■ **WHAT YOU NEED TO DO**: An exact transcription of every record is needed, leaving out the pictures.

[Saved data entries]
▼

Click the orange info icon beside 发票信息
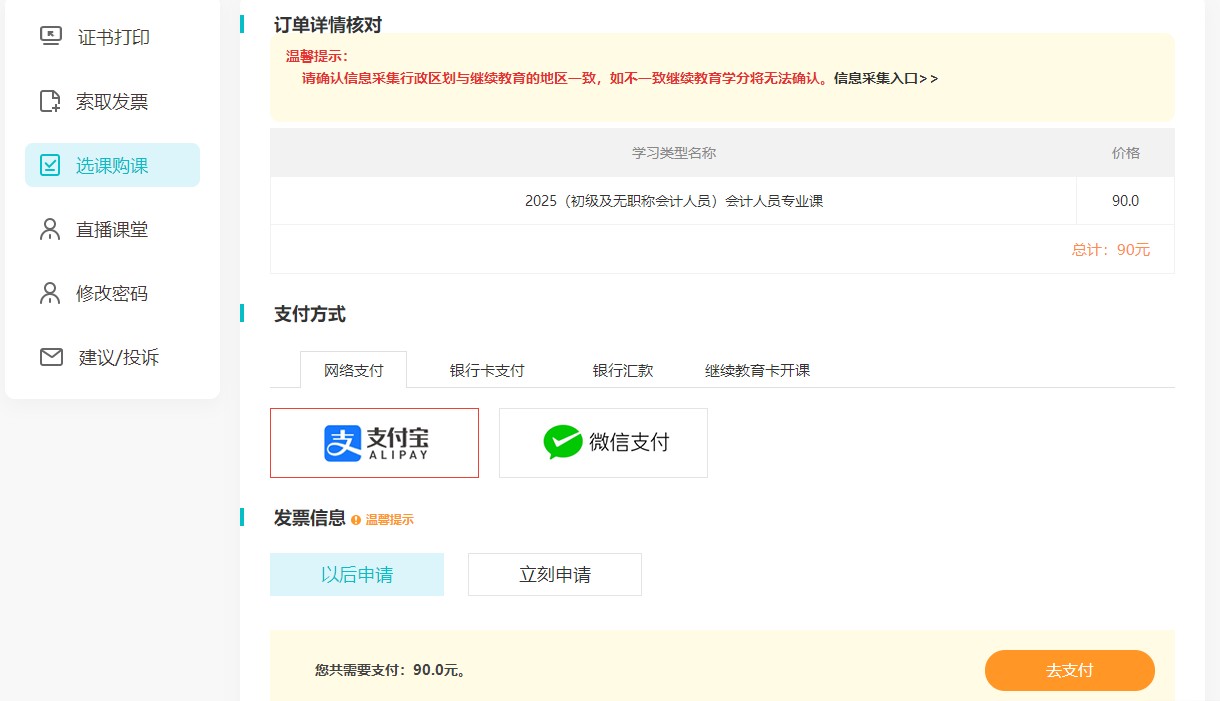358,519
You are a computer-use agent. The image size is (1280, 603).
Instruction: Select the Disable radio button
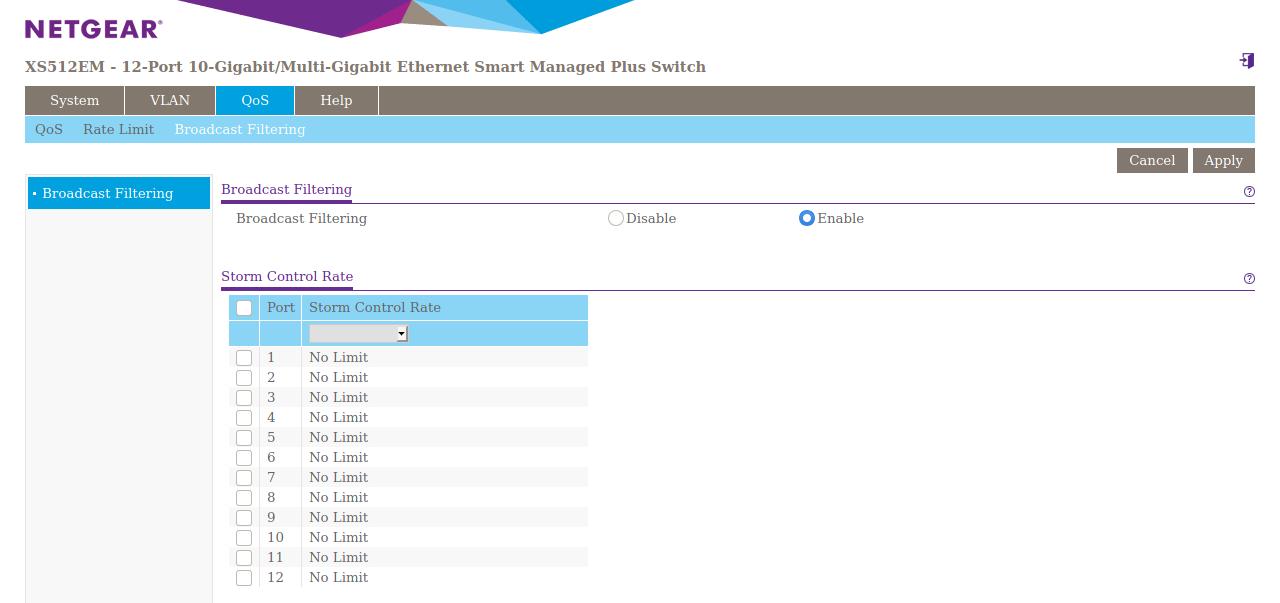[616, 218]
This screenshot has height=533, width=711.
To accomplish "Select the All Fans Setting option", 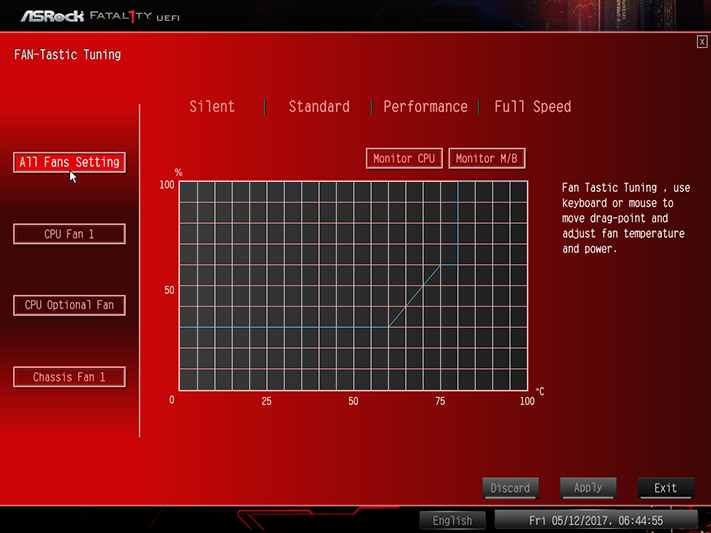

▲

■ **WORKED SOLUTION**:
Click the orange info icon beside 发票信息
358,519
You are a computer-use agent. The image size is (1280, 603).
Instruction: Select the Disable radio button
[616, 218]
This screenshot has height=533, width=711.
To accomplish "Select the All Fans Setting option", 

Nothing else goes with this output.